SELECTED TEXT:

Post-filtering Metrics section

post-Filtering metrics section

post-Filtering metrics section

  • The third section, entitled Post-Filtering Metrics (Figure 3), repeats the elements of the Pre-Filtering Metrics section, but the graph presents the data after filtering. It also contains statistics on the number and percentage of samples/features removed.

Once the filtering has been done, save the object by clicking the button Save the processed sets.

Filtering missing values by samples/features

Filtering missing values by samples/features page

Filtering missing values by samples/features page

Missing values can be very numerous in certain proteomics experiments and need to be dealt with carefully.

In this step, you will need to define a threshold for the percentage of missing values (NA) beyond which a feature/sample should be removed (A). By changing this value, the statistics relating to the number and percentage of features/samples removed (B) and the associated graph (C) will be automatically updated. Once the threshold is defined, click on Save the processed sets (D).

Normalisation

Normalization page

Normalization page

QFeatures objects can be normalised in this step. Several normalisation methods are available (A).

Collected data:
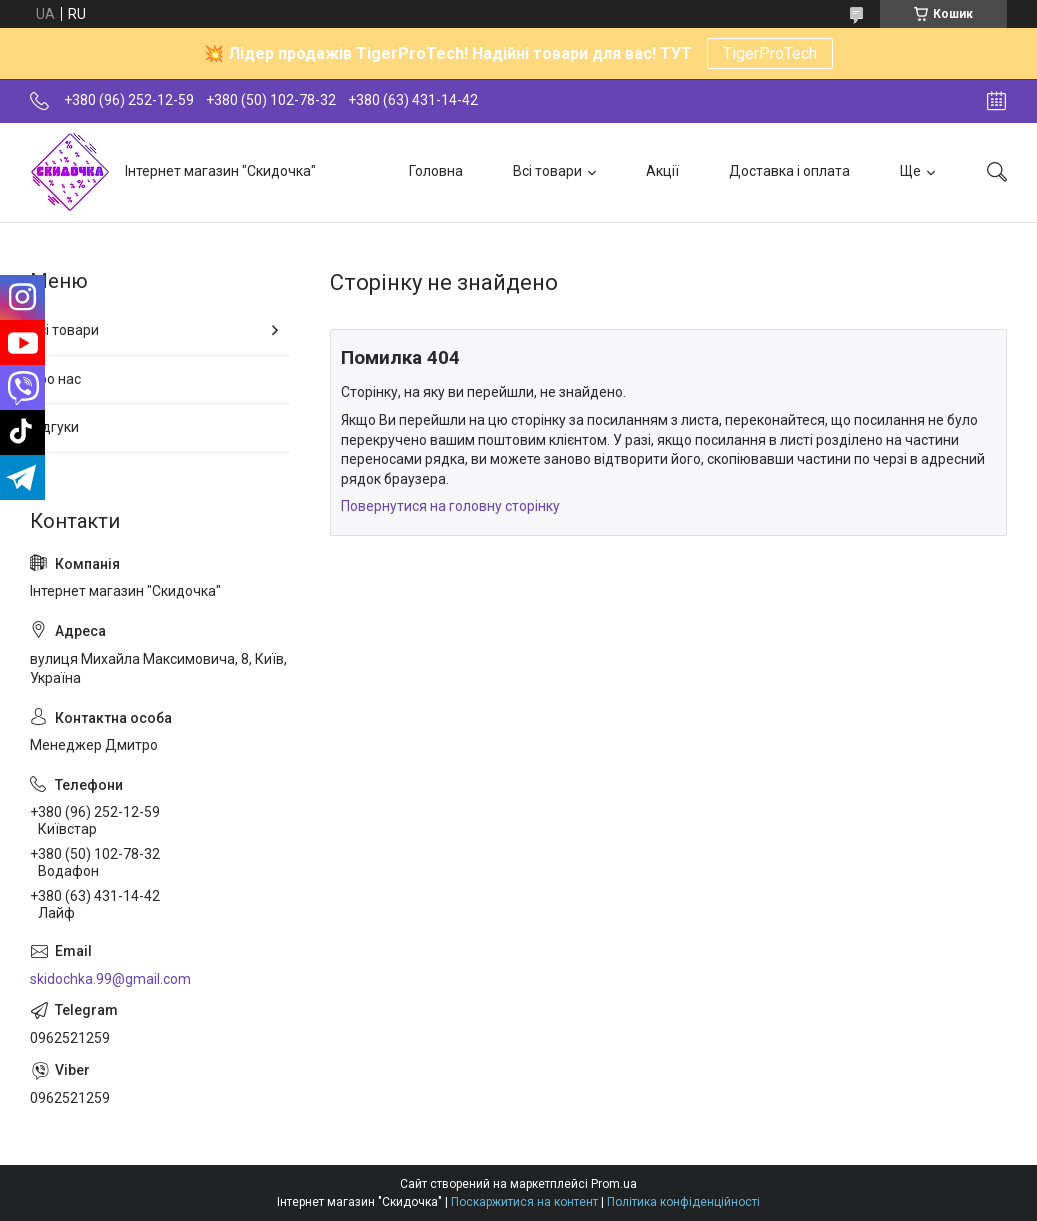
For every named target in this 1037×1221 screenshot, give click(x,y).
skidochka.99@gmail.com (110, 979)
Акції (662, 171)
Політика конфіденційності (683, 1202)
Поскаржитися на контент (524, 1202)
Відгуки (54, 427)
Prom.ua (614, 1184)
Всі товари (547, 171)
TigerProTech (770, 53)
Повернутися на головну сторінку (450, 506)
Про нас (55, 379)
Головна (436, 171)
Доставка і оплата (789, 171)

TO-DO LIST:
[1] How would the sentence "Once the filtering has been done, save the object by clicking the button Save the processed sets." from the filtering tutorial read in Spanish?
[2] Could you render every line of the rows as a Markdown table with the columns Row and Line, numbering the lines in order, skipping blank lines, and leaving the pictures out?
The rows have no connection to the text about the filtering steps.

RESULTS BY TASK:
[1] Una vez realizado el filtrado, guarde el objeto haciendo clic en el botón Save the processed sets.

[2]
| Row | Line |
|---|---|
| 1 | For every named target in this 1037×1221 screenshot, give click(x,y). |
| 2 | skidochka.99@gmail.com (110, 979) |
| 3 | Акції (662, 171) |
| 4 | Політика конфіденційності (683, 1202) |
| 5 | Поскаржитися на контент (524, 1202) |
| 6 | Відгуки (54, 427) |
| 7 | Prom.ua (614, 1184) |
| 8 | Всі товари (547, 171) |
| 9 | TigerProTech (770, 53) |
| 10 | Повернутися на головну сторінку (450, 506) |
| 11 | Про нас (55, 379) |
| 12 | Головна (436, 171) |
| 13 | Доставка і оплата (789, 171) |